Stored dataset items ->
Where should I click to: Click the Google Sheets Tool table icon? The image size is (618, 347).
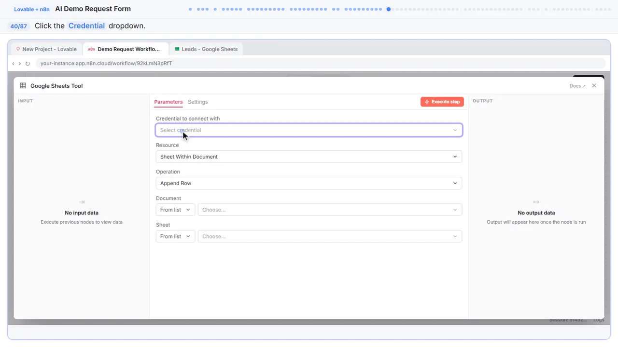pos(23,86)
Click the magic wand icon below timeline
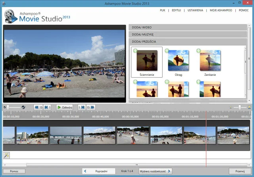Screen dimensions: 254x177 [x=6, y=155]
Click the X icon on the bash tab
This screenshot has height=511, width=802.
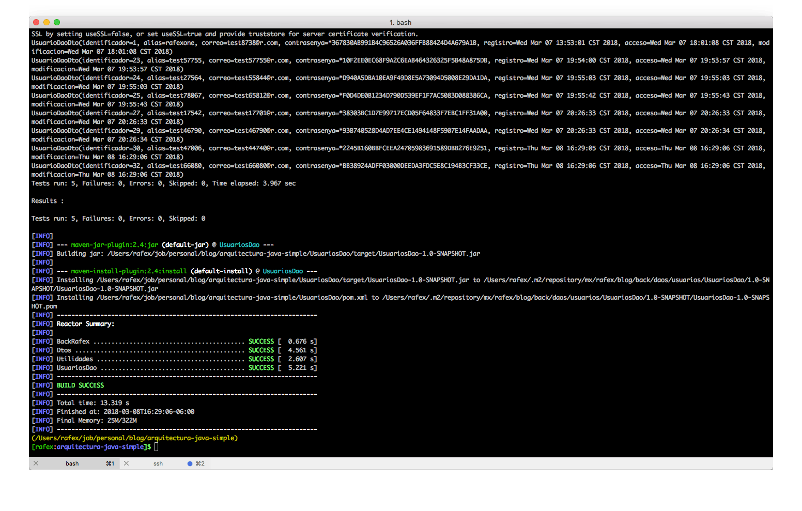pos(36,463)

PROBLEM STATEMENT ->
What the answer needs is every line from the one containing "Click the magic wand icon below timeline" through the final line of the data above, copied exactly, without pictures.

ANSWER SECTION ->
Click the magic wand icon below timeline
Screen dimensions: 254x177 [x=6, y=155]
Click the X icon on the bash tab
This screenshot has height=511, width=802.
pos(36,463)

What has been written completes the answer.